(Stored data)
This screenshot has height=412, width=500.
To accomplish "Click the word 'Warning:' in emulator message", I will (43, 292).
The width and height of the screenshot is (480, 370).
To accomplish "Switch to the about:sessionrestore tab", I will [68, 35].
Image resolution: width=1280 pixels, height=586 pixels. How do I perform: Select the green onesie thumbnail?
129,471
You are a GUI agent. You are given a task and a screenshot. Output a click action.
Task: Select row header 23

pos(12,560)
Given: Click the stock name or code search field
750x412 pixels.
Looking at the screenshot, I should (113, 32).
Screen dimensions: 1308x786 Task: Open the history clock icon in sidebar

[Exercise]
Only one span is to be repeated: the line with "Task: Select row header 23" through the final line of the entries above, word for word.

[Answer area]
Task: Select row header 23

pos(12,560)
Given: Click the stock name or code search field
750x412 pixels.
Looking at the screenshot, I should (113, 32).
Screen dimensions: 1308x786 Task: Open the history clock icon in sidebar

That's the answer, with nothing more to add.